September 28, 2022

CHUBYNSKE, Ukraine (AP) — Natalia Popova has found a new purpose in life: to save wild animals and pets from the devastation caused by the war in Ukraine.

“It’s my life,” says the 50-year-old, stroking a light-furred lioness like a kitten. Inside an enclosure, the animal revels in the attention, lying on its back and stretching its legs up toward its caretaker.

Popova, in collaboration with the animal protection group UA Animals, has already saved more than 300 animals from war. 200 of them went abroad and 100 found new homes in western Ukraine, which is considered safer. Many of them were wild animals kept as pets in private homes before their owners fled Russian bombing and rockets.

Popova’s shelter in the village of Chubynske, Kiev region, now houses 133 animals. It is an extensive menagerie, including 13 lions, a leopard, a tiger, three deer, wolves, foxes, raccoons and deer, as well as domesticated animals such as horses, donkeys, goats, rabbits, dogs, cats and birds.

Animals waiting to be transported to Poland were rescued from hot spots such as the Kharkiv and Donetsk regions of eastern Ukraine, where there is daily shelling and active fighting. Ukrainian soldiers that let Popova know when animals near the front lines need help she jokes that she has many lives, like a cat.

“No one wants to go there. Everyone is afraid. I’m scared too, but I’m going anyway,” he said.

She often shivers in the car on her way to save another wild animal.

“I feel very sorry for them. I can imagine that the animals are under pressure because of the war and no one can help them,” Popova said.

In most cases, he knows nothing about the animals he rescues, neither their names and ages nor their owners.

“Animals don’t introduce themselves when they come to us,” he joked.

In the first months of the war, Popova drove alone to the hot spots of the war, but a couple from UA Animals recently offered to transport her and help her.

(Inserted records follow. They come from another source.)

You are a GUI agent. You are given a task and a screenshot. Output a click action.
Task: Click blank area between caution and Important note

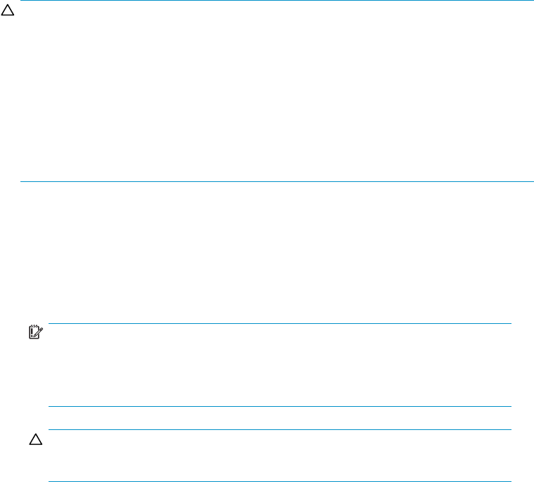pos(276,253)
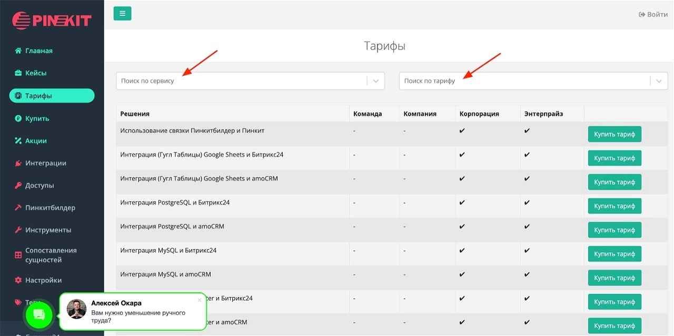Screen dimensions: 674x336
Task: Buy tariff for Интеграция MySQL и amoCRM
Action: (x=614, y=278)
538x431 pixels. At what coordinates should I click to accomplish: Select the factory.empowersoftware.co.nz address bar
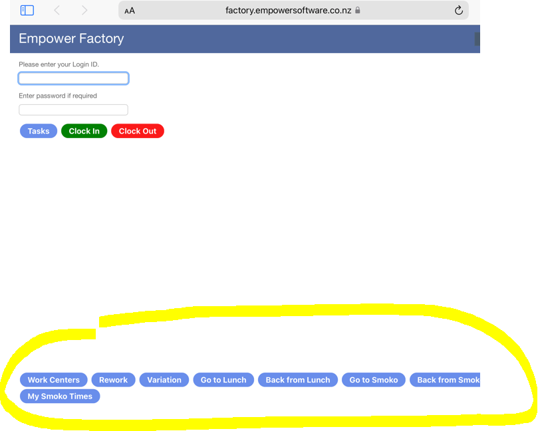(x=288, y=11)
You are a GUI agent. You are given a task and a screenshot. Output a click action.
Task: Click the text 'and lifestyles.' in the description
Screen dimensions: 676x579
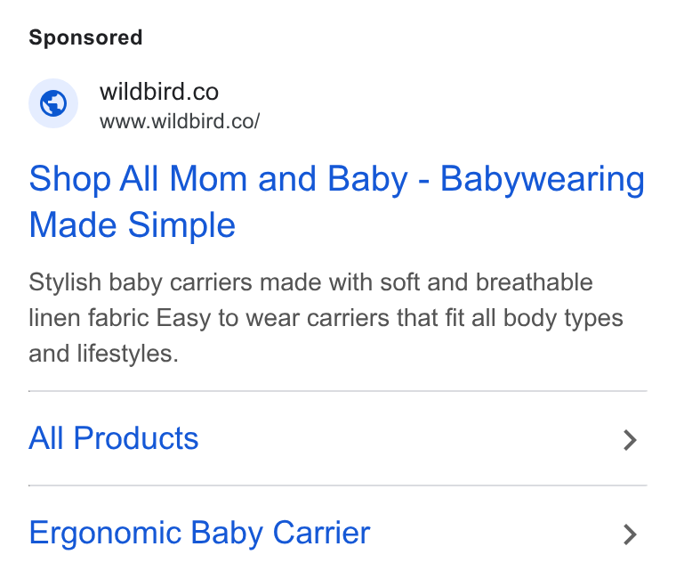pos(103,354)
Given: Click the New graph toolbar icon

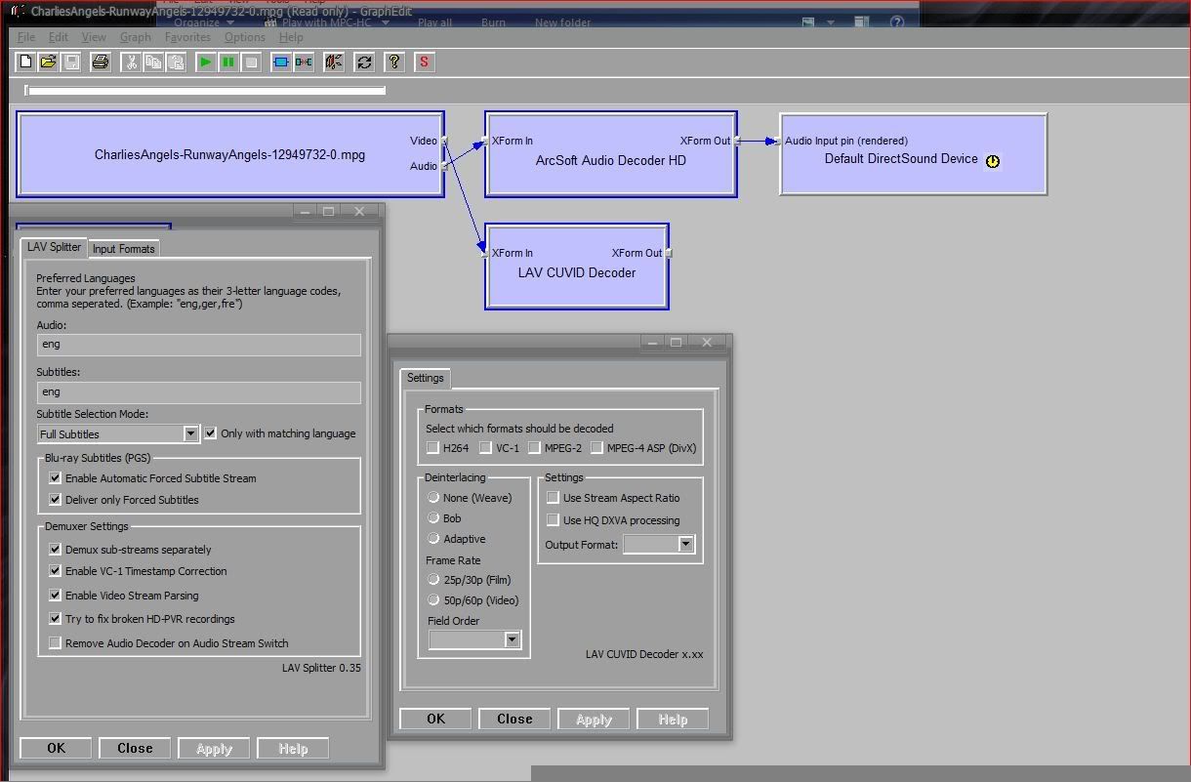Looking at the screenshot, I should (26, 62).
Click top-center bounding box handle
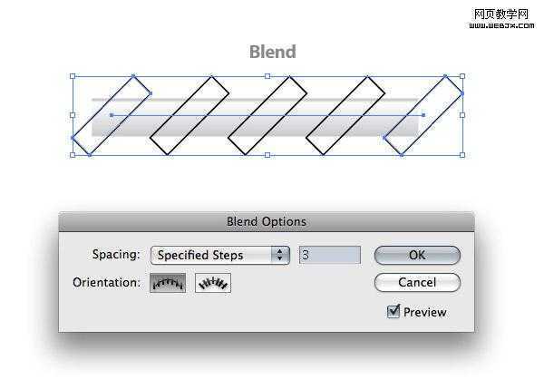The width and height of the screenshot is (544, 389). click(x=267, y=76)
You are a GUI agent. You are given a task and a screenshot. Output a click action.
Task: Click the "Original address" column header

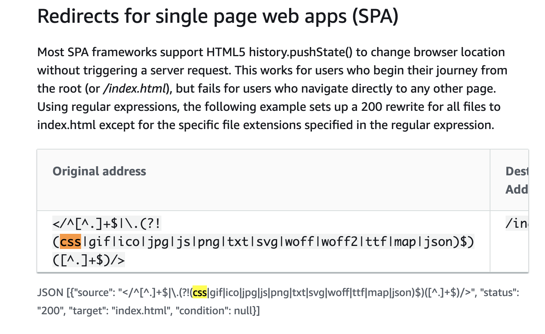click(99, 171)
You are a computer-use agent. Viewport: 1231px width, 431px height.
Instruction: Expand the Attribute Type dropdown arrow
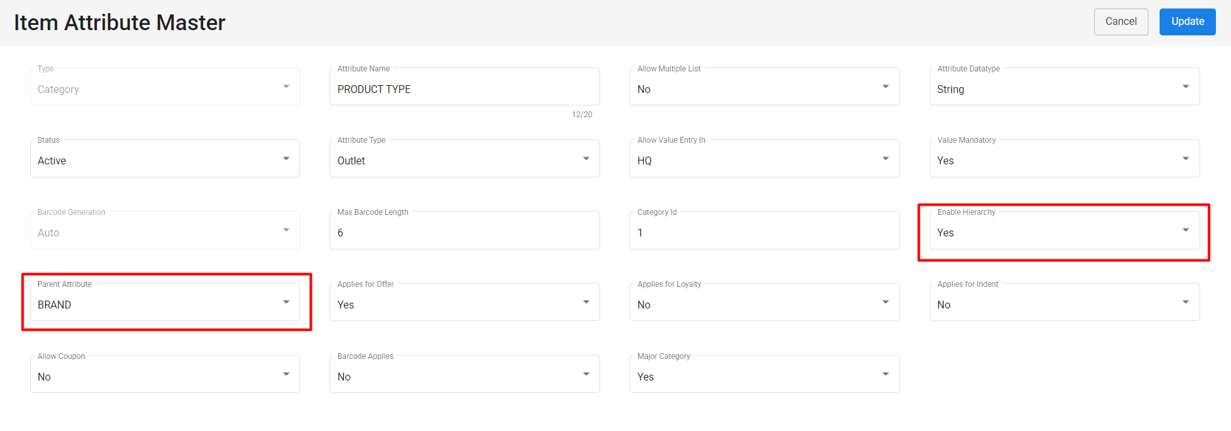pyautogui.click(x=586, y=159)
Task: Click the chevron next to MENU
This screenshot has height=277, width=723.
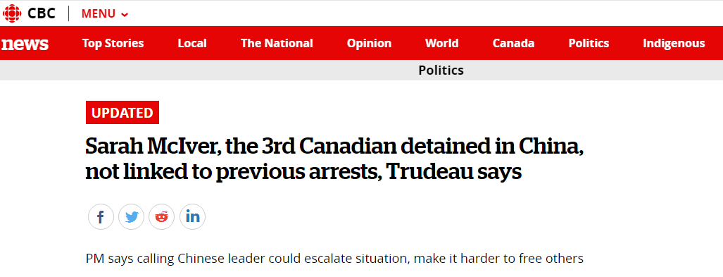Action: (125, 15)
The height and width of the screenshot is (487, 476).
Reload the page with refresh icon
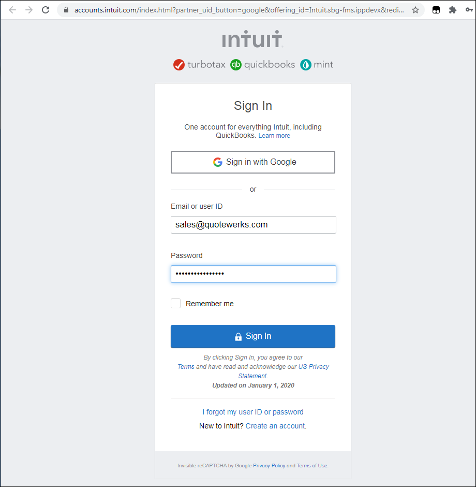point(46,10)
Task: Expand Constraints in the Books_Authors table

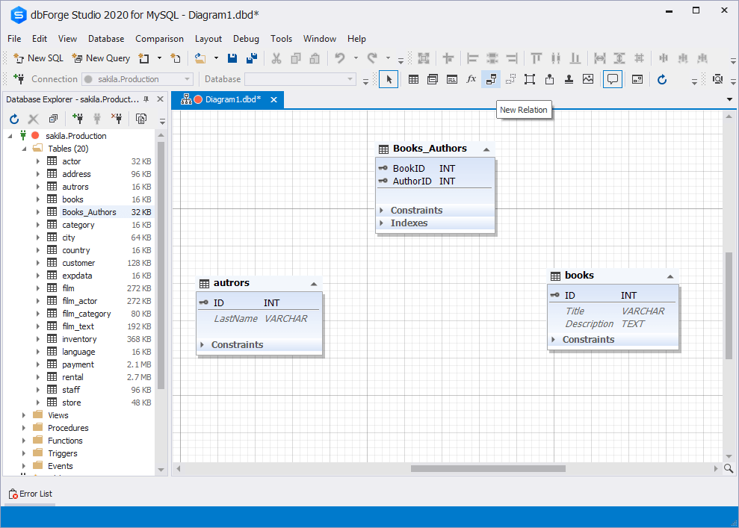Action: tap(381, 210)
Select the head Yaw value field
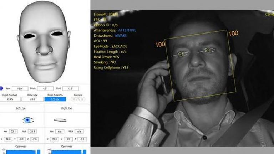This screenshot has height=154, width=274. [20, 88]
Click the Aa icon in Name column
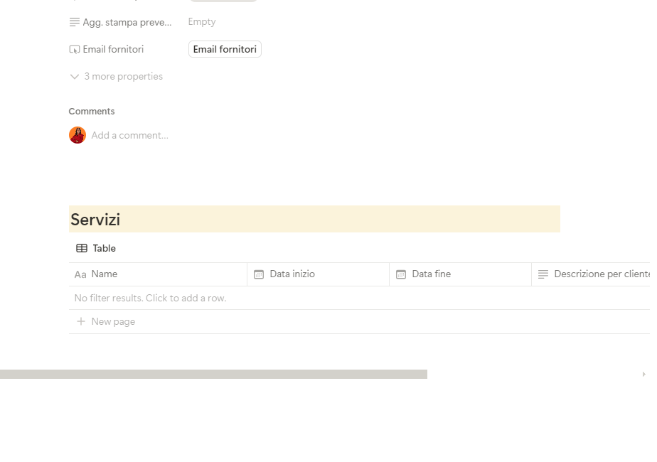Viewport: 657px width, 462px height. 80,274
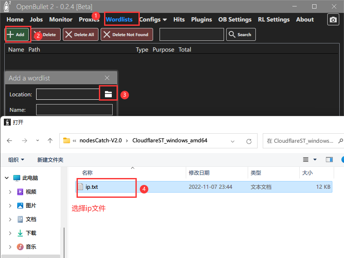The height and width of the screenshot is (258, 344).
Task: Open folder browse icon beside Location
Action: (x=108, y=94)
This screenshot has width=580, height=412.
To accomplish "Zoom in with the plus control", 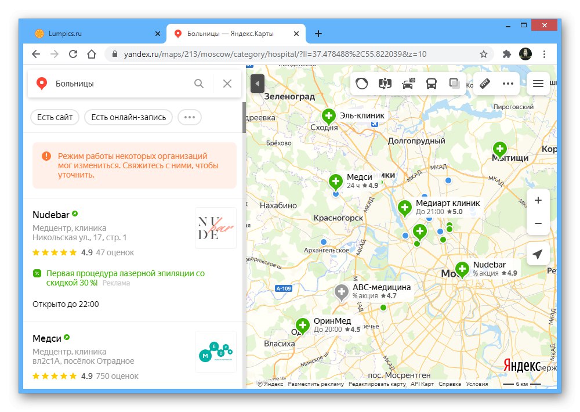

“Our record is an evacuation in 16 minutes, when we saved a lion between Kramatorsk and Sloviansk,” Popova said. A trained economist with no formal veterinary experience administered anesthesia to the lion because the animal needed to be put to sleep before it could be transported.

Popova says she has always been very attached to animals. In kindergarten he built houses for worms and talked to birds. In 1999, he opened the first private horse club in Ukraine. But it was only four years ago that she rescued her first lion.

An anti-slaughterhouse organization approached her asking for help to save a lion with a broken spine. She didn’t know how she could help because her expertise was in horses. But when she saw a photo of the big cat, Popova couldn’t resist.

He built an enclosure and took the lion the next morning, paying the owner. Later, Popova created a page on social media called “Help the Lioness” and people started writing asking for help to save other wild animals.

Yana, the first lioness she rescued, became part of the family after she was unable to find a new home due to a disability. Popova cared for her until she died two weeks ago.

The shelter is just a temporary stop for the animals. Popova rehabilitates them and then looks for new homes for them. She feels a special connection with each big cat, but says she doesn’t mind letting them go.

“I love them and understand that I don’t have the resources to give them the comfortable life they deserve,” says Popova.

At first, she financed the shelter with her own funds from the horse business. But since Russia invaded Ukraine on February 24, the horse business has not been profitable. With more than $14,000 a month needed to keep the animals healthy and fed, she has turned to borrowing and seen her debt grow to $200,000.

She gets some money from UA Animals and donations, but worries about how to keep it all together keep her up at night.

“But I will borrow money, go to hot spots and rescue animals. I can’t say no to them,” he said.

Popova sends all her animals to the Poznań Zoo in Poland, which helps her evacuate them and find them new homes. Some animals have already been taken to Spain, France and South Africa. Her next task is to send 12 lions to Poland this week.

With no end in sight to the fightingPopova knows she will still need her.

“My mission in this war is to save wild animals,” he says.